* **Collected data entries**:
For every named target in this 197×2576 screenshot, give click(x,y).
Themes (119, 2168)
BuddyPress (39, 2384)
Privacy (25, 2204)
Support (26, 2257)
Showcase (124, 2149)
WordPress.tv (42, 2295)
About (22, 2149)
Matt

* **Assignment**:
Please retype all of the data above exactly as written.

* **Solution below**:
For every named target in this 197×2576 screenshot, give click(x,y).
Themes (119, 2168)
BuddyPress (39, 2384)
Privacy (25, 2204)
Support (26, 2257)
Showcase (124, 2149)
WordPress.tv (42, 2295)
About (22, 2149)
Matt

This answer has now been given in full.